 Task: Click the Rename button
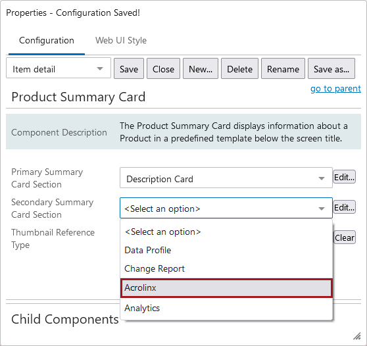[x=283, y=69]
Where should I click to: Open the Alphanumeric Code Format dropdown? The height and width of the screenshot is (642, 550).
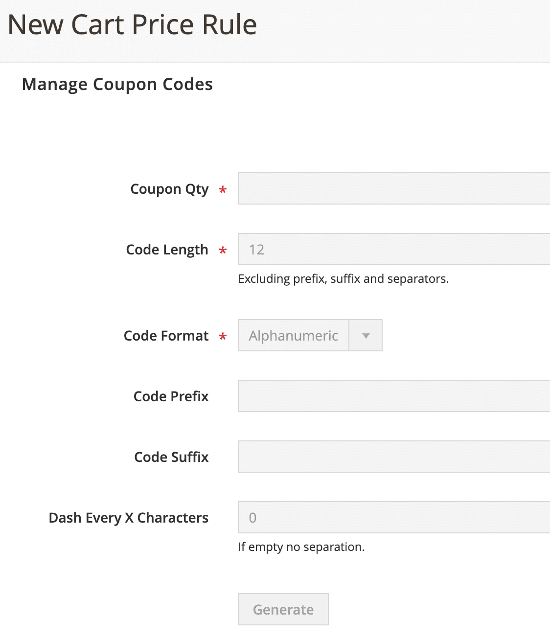[x=310, y=335]
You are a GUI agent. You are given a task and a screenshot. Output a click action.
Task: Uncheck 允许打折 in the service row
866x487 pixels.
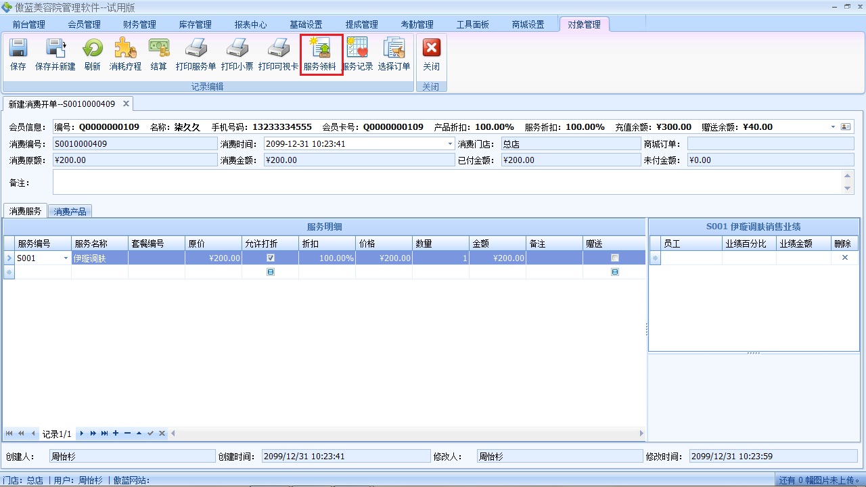pos(270,258)
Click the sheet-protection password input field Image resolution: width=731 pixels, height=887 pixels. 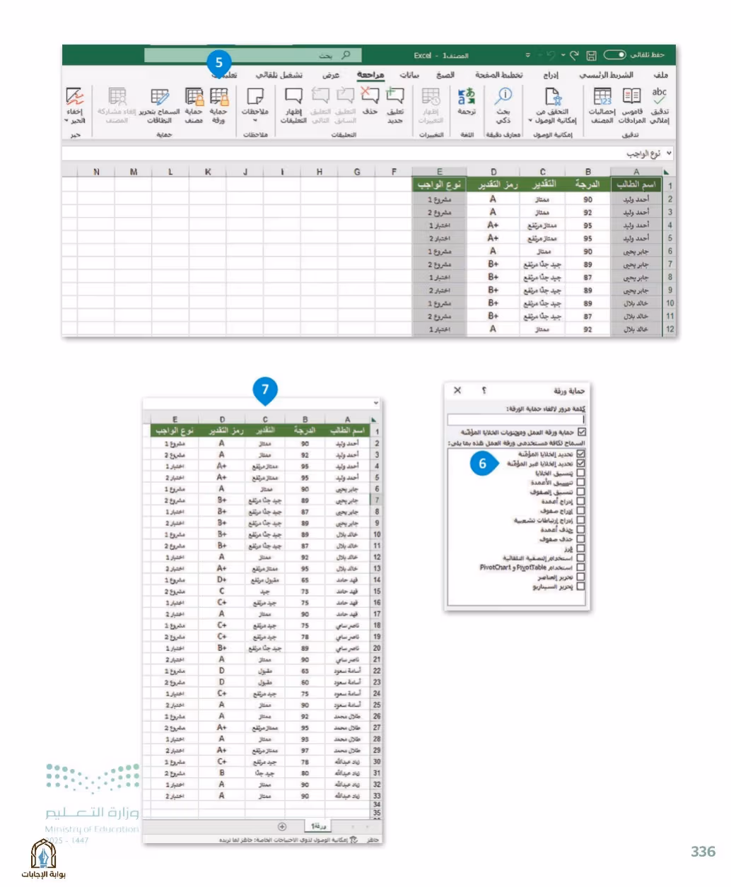(x=517, y=419)
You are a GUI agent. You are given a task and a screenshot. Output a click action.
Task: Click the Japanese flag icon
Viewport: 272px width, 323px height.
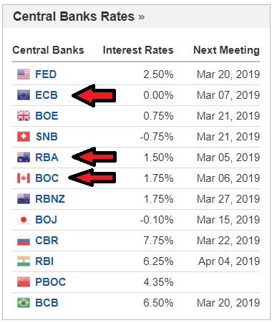pos(24,219)
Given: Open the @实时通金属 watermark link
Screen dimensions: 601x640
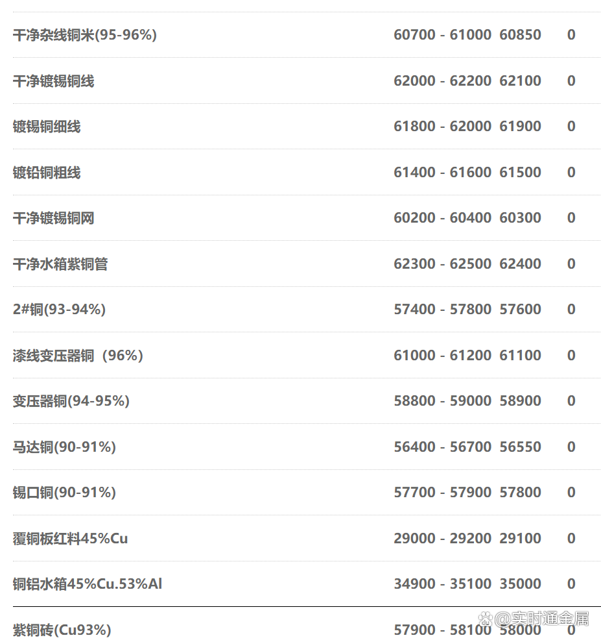Looking at the screenshot, I should (x=542, y=619).
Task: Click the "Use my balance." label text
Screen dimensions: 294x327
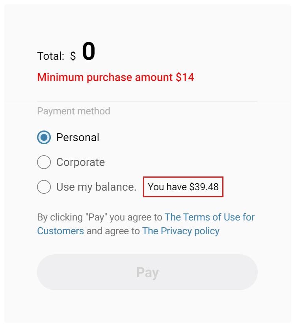Action: [96, 187]
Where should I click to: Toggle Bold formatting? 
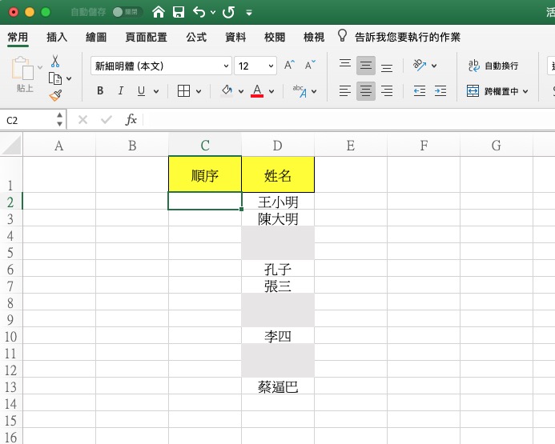pyautogui.click(x=100, y=91)
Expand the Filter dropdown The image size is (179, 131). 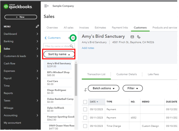tap(133, 88)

■ ■ ■

:: DIRECTIVE ::
Count the lines of the items above that contain the word "Where", matching case exactly, and reply with the number alone.

:: EXERCISE RESULT ::
2